Lakehouse To PowerBI

Architectural design for incorporating a Data Lakehouse architecture with an Enterprise Power BI Deployment

Enterprise Data & Analytics Engineering This article is part of the Power BI implementation planning series of articles. It describes using the medallion lakehouse architecture and the star schema design to create and manage data models optimized for performance and usability in Power BI. It also explains how to integrate these data models with an enterprise power bi data model that can serve as a single source of truth for your organization.

What is the medallion Lakehouse architecture?

The medallion lakehouse architecture is a data design pattern used to logically organize data in a lakehouse, aiming to incrementally and progressively improve the structure and quality of data as it flows through each layer of the architecture (from Bronze ⇒ Silver ⇒ Gold layer tables). The medallion architecture guarantees atomicity, consistency, isolation, and durability as data passes through multiple layers of validations and transformations before being stored in a layout optimized for efficient analytics.

A lakehouse is a new data platform architecture paradigm that combines the best features of data lakes and data warehouses. A modern lakehouse is a highly scalable and performant data platform hosting raw and prepared data sets for quick business consumption and to drive advanced business insights and decisions1. It breaks data silos and allows seamless, secure data access to authorized users across the enterprise on one platform.

The medallion architecture consists of three main layers: bronze, silver, and gold.

The bronze layer contains unvalidated data. Data ingested in the bronze layer typically maintains the raw state of the data source, is appended incrementally and grows over time, and can be any combination of streaming and batch transactions. The silver layer contains validated, enriched data trusted for downstream analytics. Data in the silver layer is matched, merged, conformed, and cleansed ("just enough") so that it provides an "Enterprise view" of all its key business entities, concepts, and transactions. The gold layer contains highly refined and aggregated data that powers analytics, machine learning, and production applications. Data in the gold layer is transformed into knowledge rather than just information.

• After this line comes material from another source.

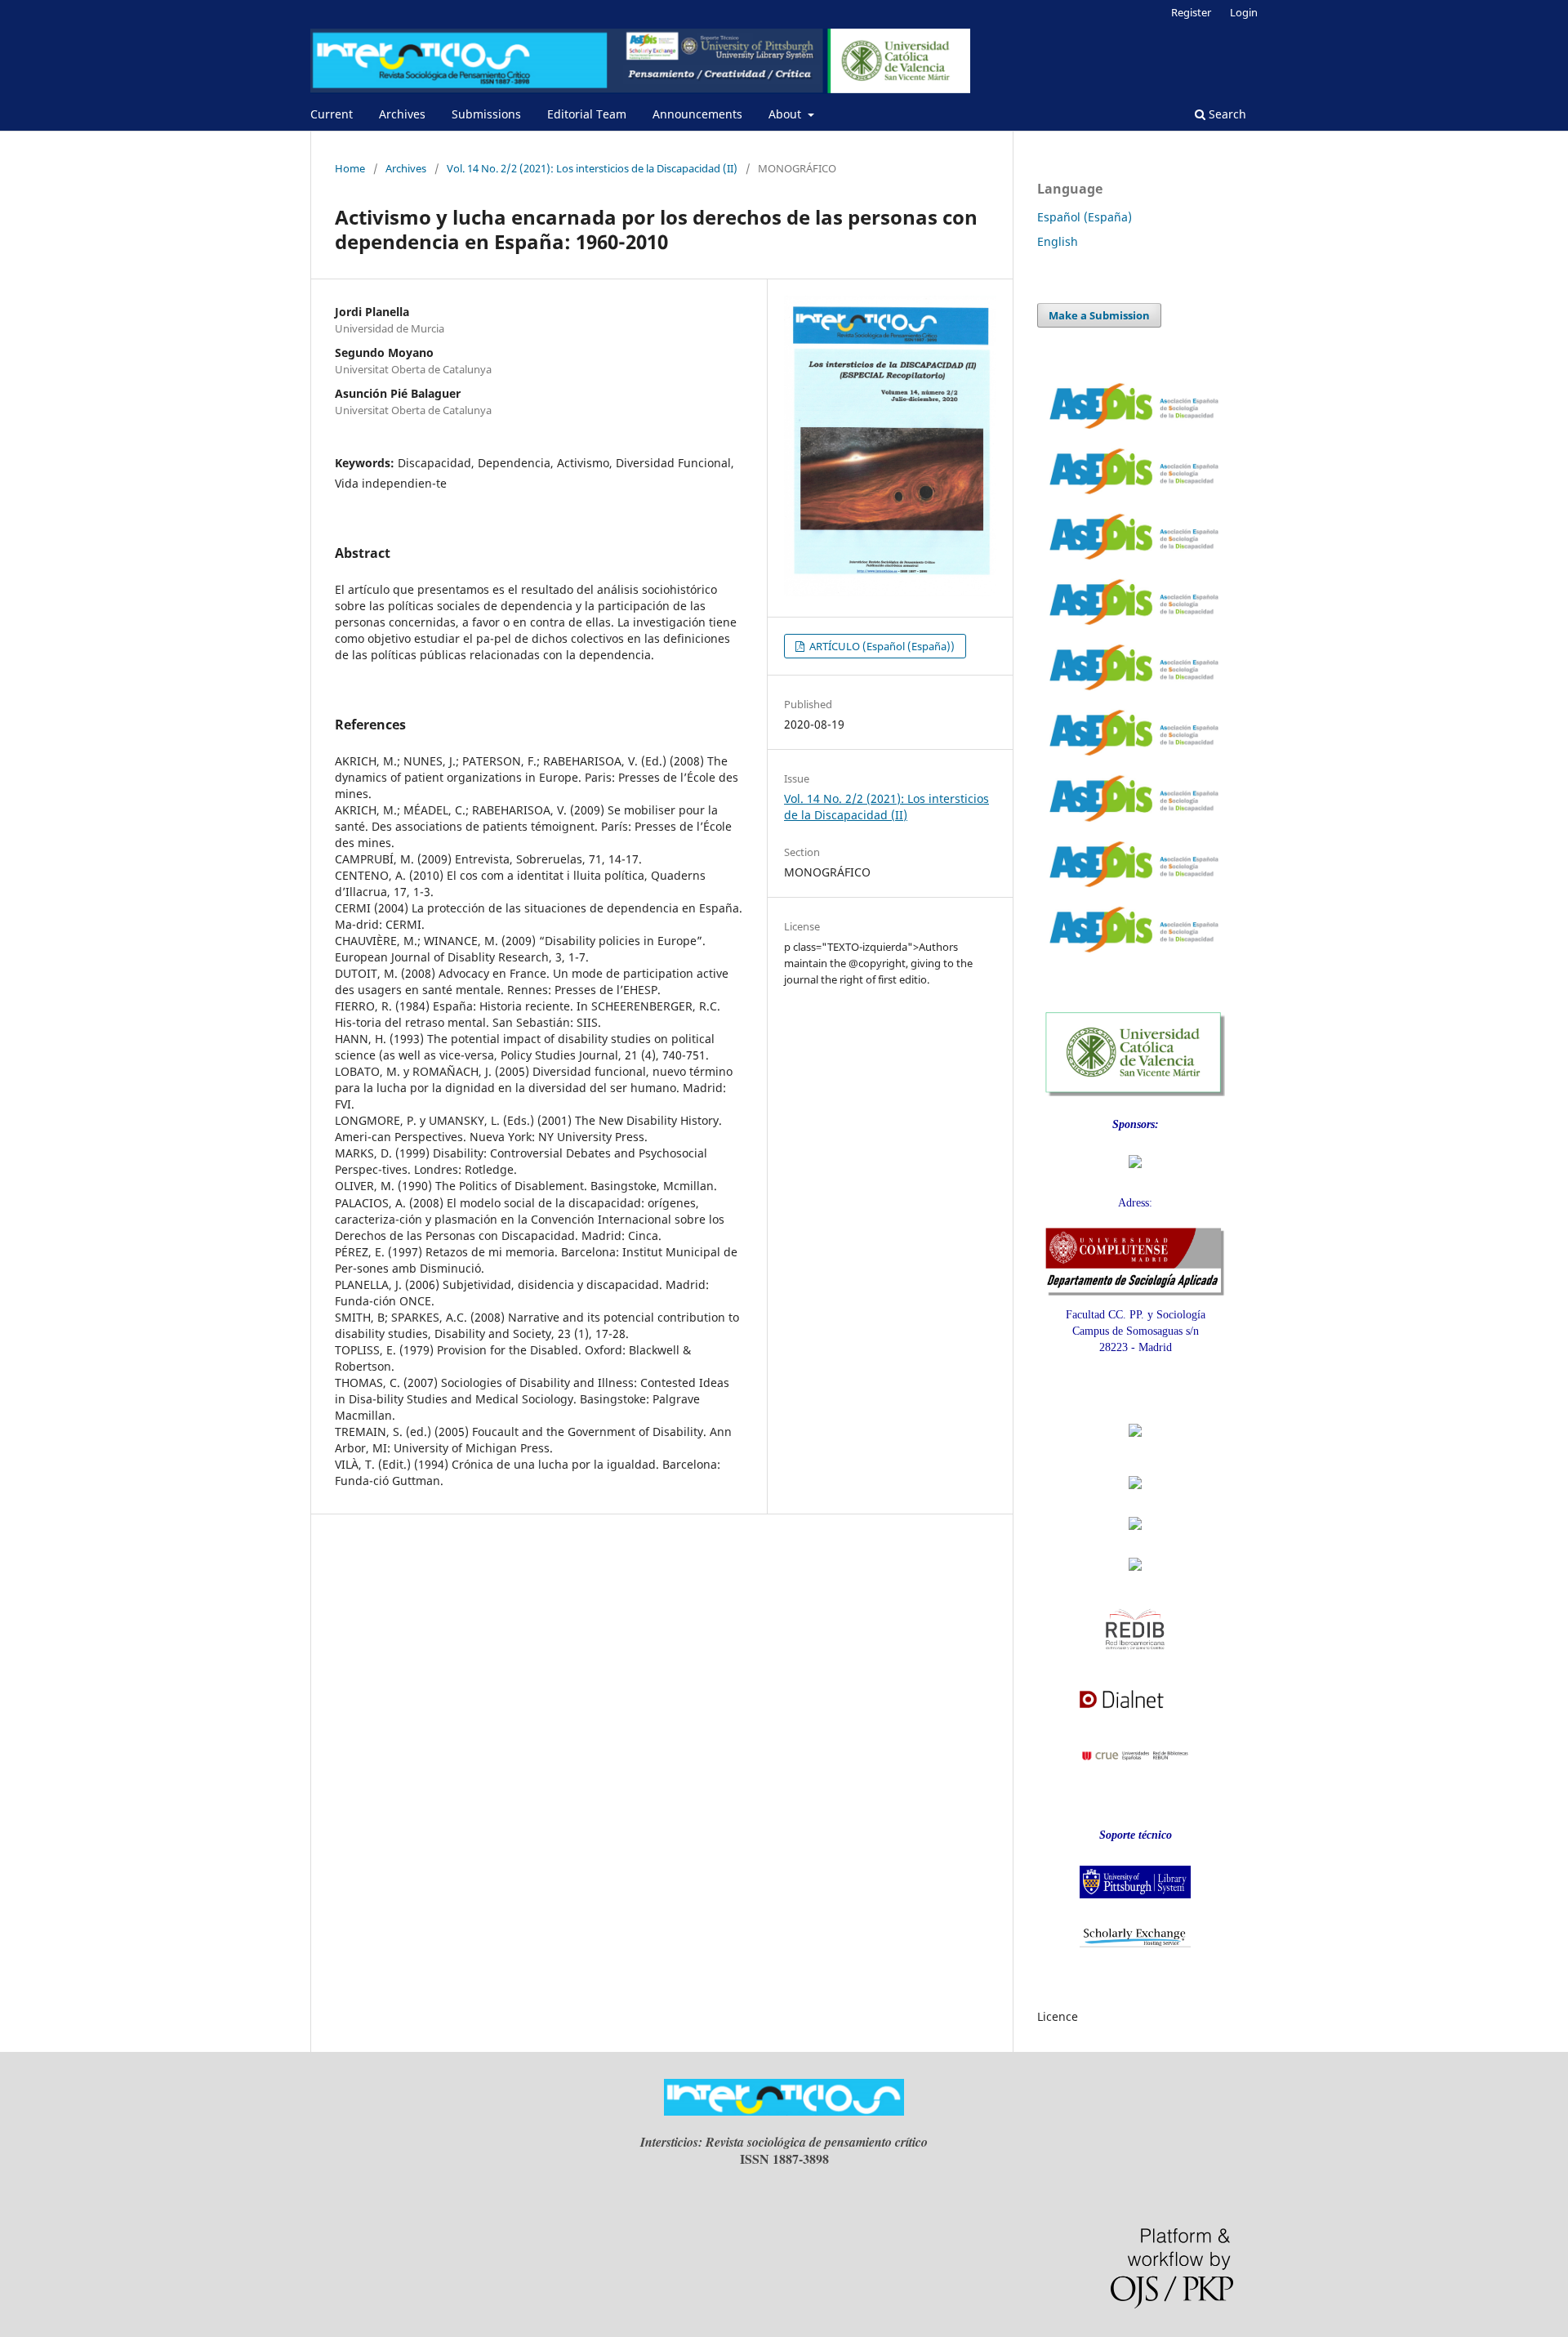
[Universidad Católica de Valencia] (1135, 1092)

What is the star schema design?

The star schema design is a dimensional data model used to organize data in a database that is easy to understand and analyze. The star schema design can be applied to data warehouses, databases, data marts, and other tools. The star schema design is optimized for querying large data sets.

The star schema design requires modelers to classify their model tables as either dimension or fact. Dimension tables describe business entities—the things you model. Entities can include products, people, places, and concepts including time itself. Fact tables store observations or events, including sales orders, stock balances, exchange rates, temperatures, etc.

The star schema design uses a denormalized approach to data, adding redundant columns to some dimension tables to make querying and working with the data faster and easier. The purpose is to trade some redundancy (data duplication) in the data model for increased query speed by avoiding computationally expensive join operations.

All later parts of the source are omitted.